The book tells the story of Kalaman, a self-made computer company owner in Mogadiscio, who is forced to confront some devastating home truths when his childhood sweetheart Sholoongo returns from America and elbows her way back into his life. Outside Somali society is crumbling as the civil war takes hold, but inside the tried and tested structures of family and friendship are cracking too, as Kalaman, Sholoongo, his mother and grandfather dredge up recollections and revelations that will shake his sense of identity to the core.

Right from the very first sentence, which is hurled out with the flair of a master magician adept at winning the attention of the crowd – ‘One corpse, three secrets!’ – we know we are in the hands of a great storyteller.
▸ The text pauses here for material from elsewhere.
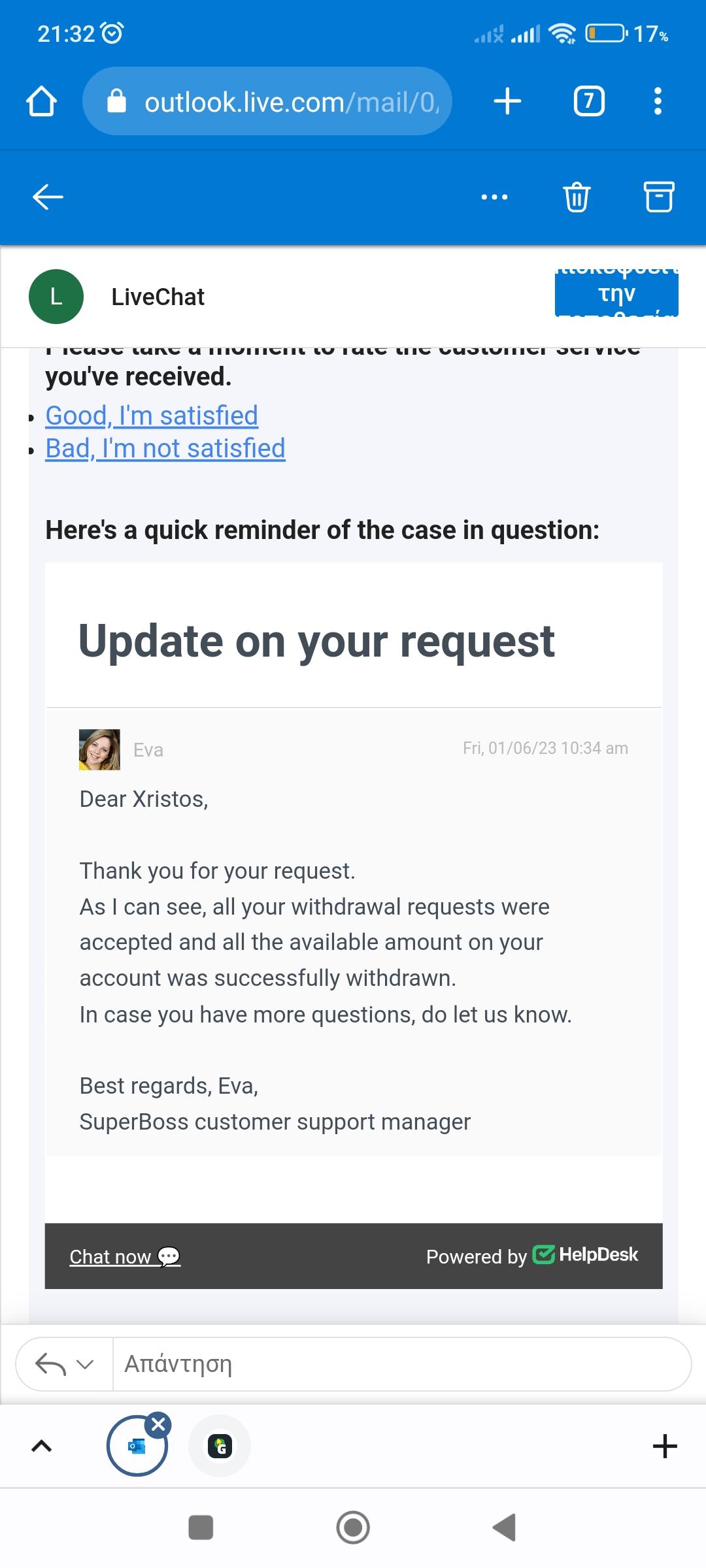Expand the reply options dropdown arrow
Screen dimensions: 706x1568
pyautogui.click(x=85, y=1364)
Yet, as the novel unfolds and the narrators cut in, querying, contradicting and rubbishing one another’s words, Farah reveals himself as not simply a conjuror, but an alchemist, aware of the conditions that transform the essence of stories and truth into startlingly different forms.

Whether ‘shapeshifter’ Sholoongo is picking Kalaman up on his account of their relationship, which he presents as being dominated by her but she portrays quite differently, or Nonno is unmaking and remaking his grandson’s recollections of his childhood, there are always conflicting and often diametrically opposed versions of events that must be assimilated. Secularism jostles with spiritualism; Islamic teachings rub shoulders with folklore; and the contemporary, naturalist novel finds itself hijacked by superstition, sorcery and a woman with the power to will herself into people’s dreams. As Kalaman reflects, ‘truth, after all, has its dynamism, and memory its momentary lapses’. It is up to each person to ‘inquire into the meaning of truth, and how to distinguish our find from other categories of truth’.

In the face of such multivalency, there is no place for trite simplifications. The inadequacy of the assumptions by which we all too often navigate our way through the world is perhaps most keenly shown in Kalaman’s reflection on common perceptions of the Somali conflict:

‘I let it go as I often have let go foreigners’ throwaway remarks spoken in ignorance, foreigners who held the view that “Somali politics is clan politics”. It would take me years to convince them otherwise.’

The novel does come with a health warning, though: its continual deconstruction of truth and reality can be tiring. Occasionally in the ‘Interlude’ chapters, which feature some of the book’s densest and most opaque writing, I found myself feeling as though I were waiting by the door at a party where an intense philosophical debate had erupted late in the evening, when I was ready to get my coat.

But this probably says more about me than it does about the novel. Overall, this is a rigorous, gripping and intriguing work. It challenges, shocks, delights and entertains in equal measure. An excellent find.

Secrets by Nuruddin Farah (Penguin, 1999)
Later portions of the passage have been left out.